Il y a le rose des lettres qui sent bon le parfum du bubblegum. Il y a l’élégance de la typographie qui évoque quelques autres disques que l’on chérit depuis longtemps – des disques de Factory, oui, mais de Tamla Motown aussi. Il y a des notes de pochette au verso – et depuis les premiers disques de The Style Council, on sait qu’au même titre qu’une chanson, une mélodie ou quelques mots glissés dans un refrain, elles peuvent changer une vie (ou au moins quelques années d’une vie et entre nous, ce n’est déjà pas si mal). Il y a les titres de chansons qui semblent en annoncer la couleur (et parfois la douleur), mais on ne l’apprendra qu’un peu plus tard, ce sont souvent des chausse-trappes. Il y a toujours ces titres de chansons qui, croit-on, font des clins d’œil appuyés à un univers qu’on croyait être le seul à partager – parce que dès avoir lu All-Time Biggest Fans, sont venus à l’esprit ces quelques mots-là : I’m your biggest fan cos’ you don’t give a damn”… Il y a, de part et d’autre de la Manche, ces ainés qui ont baissé la garde dès les premières notes, deux types pas nés de la dernière pluie et auxquels (après tout) on a le droit de reprocher beaucoup mais sans doute pas la presque perfection de leurs gouts musicaux et de leurs coups de cœur – Étienne Daho et Richard Hawley. On a connu pire comme thuriféraires. Et il y a James Leesley.

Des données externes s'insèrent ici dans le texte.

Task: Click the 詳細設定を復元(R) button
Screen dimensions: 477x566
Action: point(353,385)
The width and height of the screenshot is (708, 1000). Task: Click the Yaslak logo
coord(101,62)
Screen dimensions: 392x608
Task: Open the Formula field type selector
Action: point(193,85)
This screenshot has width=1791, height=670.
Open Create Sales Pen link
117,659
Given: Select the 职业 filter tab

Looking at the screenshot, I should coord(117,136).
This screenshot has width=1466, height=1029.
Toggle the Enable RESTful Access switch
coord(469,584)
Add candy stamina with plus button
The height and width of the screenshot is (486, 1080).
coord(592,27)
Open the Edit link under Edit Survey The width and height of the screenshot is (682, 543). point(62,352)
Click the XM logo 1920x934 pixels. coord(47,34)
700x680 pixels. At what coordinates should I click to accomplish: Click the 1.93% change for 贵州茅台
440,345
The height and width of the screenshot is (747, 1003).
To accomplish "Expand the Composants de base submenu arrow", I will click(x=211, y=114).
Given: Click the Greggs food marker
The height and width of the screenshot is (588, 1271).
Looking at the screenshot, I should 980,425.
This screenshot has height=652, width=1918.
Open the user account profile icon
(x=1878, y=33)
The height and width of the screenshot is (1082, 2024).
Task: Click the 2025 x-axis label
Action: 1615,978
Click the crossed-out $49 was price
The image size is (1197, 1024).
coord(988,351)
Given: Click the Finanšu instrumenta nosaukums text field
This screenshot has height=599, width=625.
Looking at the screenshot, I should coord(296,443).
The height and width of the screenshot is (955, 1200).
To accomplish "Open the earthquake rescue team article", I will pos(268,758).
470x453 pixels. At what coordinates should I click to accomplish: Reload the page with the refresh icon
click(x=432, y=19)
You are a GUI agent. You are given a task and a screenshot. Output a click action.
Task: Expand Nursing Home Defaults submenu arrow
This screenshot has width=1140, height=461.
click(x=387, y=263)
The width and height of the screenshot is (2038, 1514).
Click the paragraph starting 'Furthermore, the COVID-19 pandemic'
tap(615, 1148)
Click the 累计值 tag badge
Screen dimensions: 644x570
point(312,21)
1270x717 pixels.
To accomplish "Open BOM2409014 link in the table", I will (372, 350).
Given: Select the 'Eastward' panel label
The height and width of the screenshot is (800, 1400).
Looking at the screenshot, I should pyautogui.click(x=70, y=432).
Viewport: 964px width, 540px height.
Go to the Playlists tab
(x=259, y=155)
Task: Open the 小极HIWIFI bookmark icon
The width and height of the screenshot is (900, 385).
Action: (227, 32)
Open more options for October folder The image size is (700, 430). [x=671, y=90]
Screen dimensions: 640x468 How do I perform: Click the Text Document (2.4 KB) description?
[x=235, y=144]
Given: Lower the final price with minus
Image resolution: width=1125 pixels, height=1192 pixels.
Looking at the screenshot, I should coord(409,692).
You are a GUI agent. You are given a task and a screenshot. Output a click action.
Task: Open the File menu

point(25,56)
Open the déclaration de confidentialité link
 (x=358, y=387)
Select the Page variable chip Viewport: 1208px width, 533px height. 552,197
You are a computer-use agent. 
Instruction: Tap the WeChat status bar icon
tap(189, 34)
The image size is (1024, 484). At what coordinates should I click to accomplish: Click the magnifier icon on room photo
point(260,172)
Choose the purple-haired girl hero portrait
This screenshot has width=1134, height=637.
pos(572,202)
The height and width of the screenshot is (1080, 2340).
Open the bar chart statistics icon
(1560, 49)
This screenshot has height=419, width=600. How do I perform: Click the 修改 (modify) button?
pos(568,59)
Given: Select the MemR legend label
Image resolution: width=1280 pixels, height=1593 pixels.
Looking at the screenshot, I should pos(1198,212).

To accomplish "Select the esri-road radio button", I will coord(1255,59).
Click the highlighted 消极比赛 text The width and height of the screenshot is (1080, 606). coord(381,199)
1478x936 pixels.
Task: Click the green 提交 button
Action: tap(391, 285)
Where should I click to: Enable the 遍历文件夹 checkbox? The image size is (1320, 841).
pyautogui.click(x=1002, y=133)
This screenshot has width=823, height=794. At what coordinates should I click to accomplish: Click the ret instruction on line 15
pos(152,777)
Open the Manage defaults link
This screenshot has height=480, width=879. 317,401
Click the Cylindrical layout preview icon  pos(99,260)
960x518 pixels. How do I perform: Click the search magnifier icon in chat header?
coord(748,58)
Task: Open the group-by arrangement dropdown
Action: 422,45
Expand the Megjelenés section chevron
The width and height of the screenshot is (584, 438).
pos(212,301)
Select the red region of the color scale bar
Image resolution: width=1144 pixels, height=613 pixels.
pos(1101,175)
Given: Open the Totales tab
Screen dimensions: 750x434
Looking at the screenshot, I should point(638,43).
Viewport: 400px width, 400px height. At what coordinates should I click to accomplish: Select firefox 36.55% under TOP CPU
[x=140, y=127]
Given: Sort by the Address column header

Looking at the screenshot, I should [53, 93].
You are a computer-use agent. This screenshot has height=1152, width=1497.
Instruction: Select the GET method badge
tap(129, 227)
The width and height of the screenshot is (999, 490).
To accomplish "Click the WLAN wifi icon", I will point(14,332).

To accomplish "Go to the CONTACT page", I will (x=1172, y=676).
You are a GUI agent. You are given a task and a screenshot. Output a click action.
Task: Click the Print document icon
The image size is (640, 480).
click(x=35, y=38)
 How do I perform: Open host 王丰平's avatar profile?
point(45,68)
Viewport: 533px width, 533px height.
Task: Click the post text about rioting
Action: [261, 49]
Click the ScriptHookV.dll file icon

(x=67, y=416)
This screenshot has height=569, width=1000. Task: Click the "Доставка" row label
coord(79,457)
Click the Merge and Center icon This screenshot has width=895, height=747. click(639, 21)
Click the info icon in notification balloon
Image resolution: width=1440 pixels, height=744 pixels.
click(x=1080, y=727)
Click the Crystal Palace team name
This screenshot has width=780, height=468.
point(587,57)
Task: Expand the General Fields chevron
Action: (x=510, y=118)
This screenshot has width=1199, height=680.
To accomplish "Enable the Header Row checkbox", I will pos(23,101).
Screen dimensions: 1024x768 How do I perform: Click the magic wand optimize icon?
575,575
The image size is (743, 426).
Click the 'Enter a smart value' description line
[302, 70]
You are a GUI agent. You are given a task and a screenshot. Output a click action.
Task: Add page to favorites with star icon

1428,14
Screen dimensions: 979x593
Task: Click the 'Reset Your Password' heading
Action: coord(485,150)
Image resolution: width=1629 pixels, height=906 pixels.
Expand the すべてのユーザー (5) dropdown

Pour celles et ceux qui ont raté l’épisode précédent, James Leesley est Studio Electrophonique. Un gars de Sheffield (et ça, on dira ce qu’on voudra, c’est plutôt bon signe), aujourd’hui tout juste trentenaire mais qui en parait dix de moins ; un gars à la gueule d’ange et au regard qui trouble ; un gars qui écrit des chansons avec quelques bouts de ficelle et beaucoup de talent, de ces chansons de peu (une voix troublée et troublante, une guitare électrisante, un orgue bouleversant et puis, deux ou trois autres petites choses par ci par là), qui disent absolument tout de ces (ses ?) amours déchues, tordues, fichues. Presque trois ans après la première rencontre – à une époque où tout semblait plus doux (pêle-mêle, le bleu du ciel, le blanc des cumulus, le jaune du soleil) et où on nourrissait une certaine obsession pour les chansons avec un prénom féminin dans leur titre –, ce sont les retrouvailles avec un ami qui chante comme (plus) personne le romantisme à fleur de peau, la mélancolie en bandoulière. Qui interprète des saynètes dont on connait tous la langue, dont on connait (presque) tous l’issue, malgré toutes les questions qu’on ne cesse de se poser – alors que les réponses sont d’une évidence absolue bien sûr. En cinq nouvelles chansons parfaites dans leur nudité – comme leurs six ainées du déjà légendaire ELP Buxton Palace Hotel –, James Leesley brosse la fragilité d’un quotidien sans fard, que la beauté des mélodies et la douceur des mots suffisent à rendre un peu plus supportable, sans pour autant masquer les doutes, les inquiétudes, les tâtonnements . “So I get back in bed and try and think of happier things”, chantonne-t-il ainsi sur Happier Things. Et vous savez quoi ? Avec son disque en boucle en guise de bande originale, c’est peut-être la plus belle chose à faire par ces temps qui courent à leur perte.


Happier Things par Studio Electrophonique est sorti chez Violette Records.